## Start
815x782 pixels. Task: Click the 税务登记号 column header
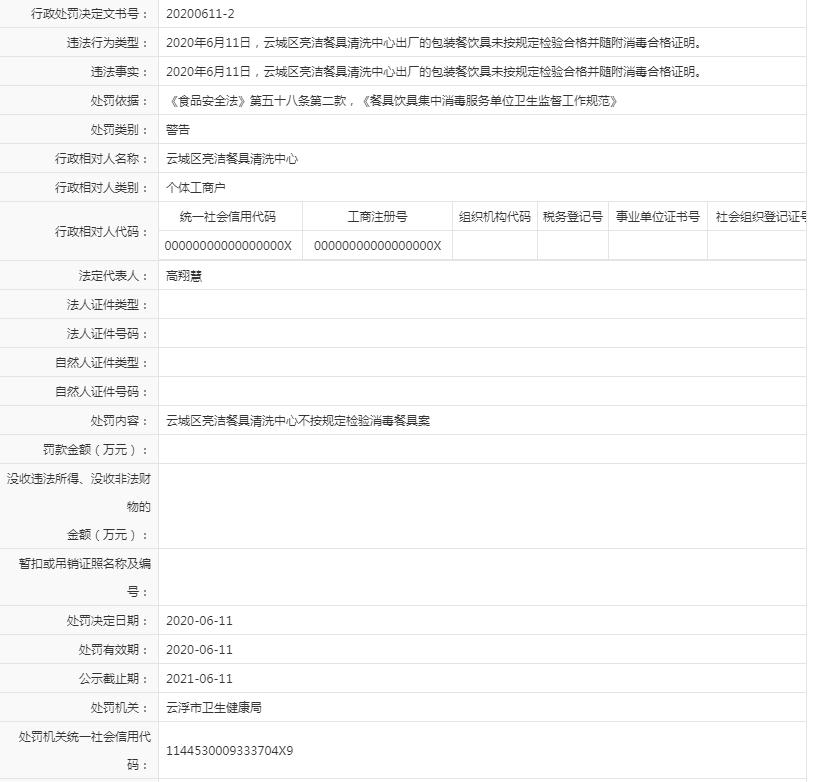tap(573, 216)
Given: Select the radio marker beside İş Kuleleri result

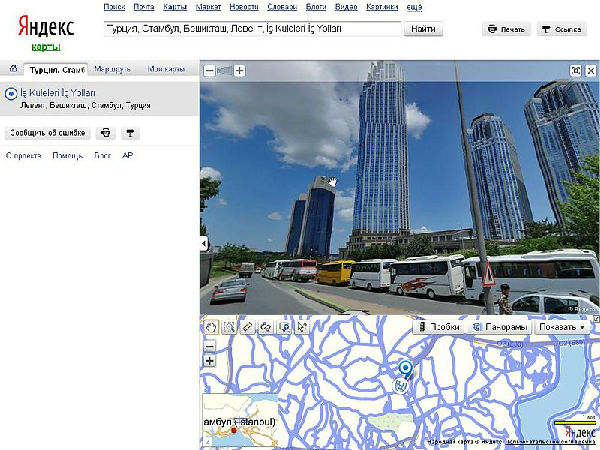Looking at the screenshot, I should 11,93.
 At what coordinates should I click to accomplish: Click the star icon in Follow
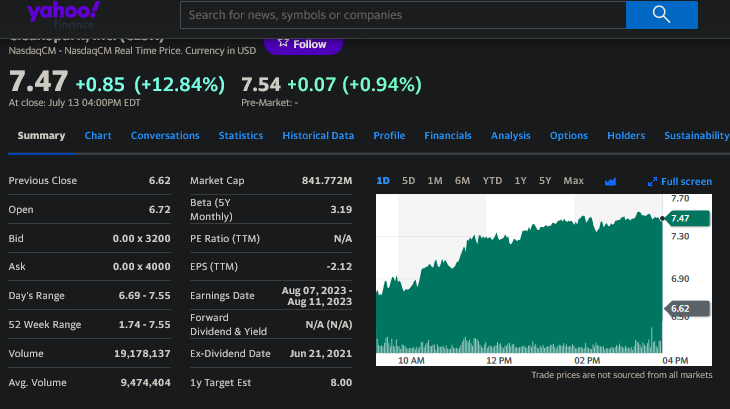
## End
Instructions to follow: Arrange these rows as a numbered list, one line per item and with blank lines dropped. Leave the pictures out of your answer.

Solution to this task:
1. 815x782 pixels. Task: Click the 税务登记号 column header
2. tap(573, 216)
3. Given: Select the radio marker beside İş Kuleleri result
4. Looking at the screenshot, I should 11,93.
5.  At what coordinates should I click to accomplish: Click the star icon in Follow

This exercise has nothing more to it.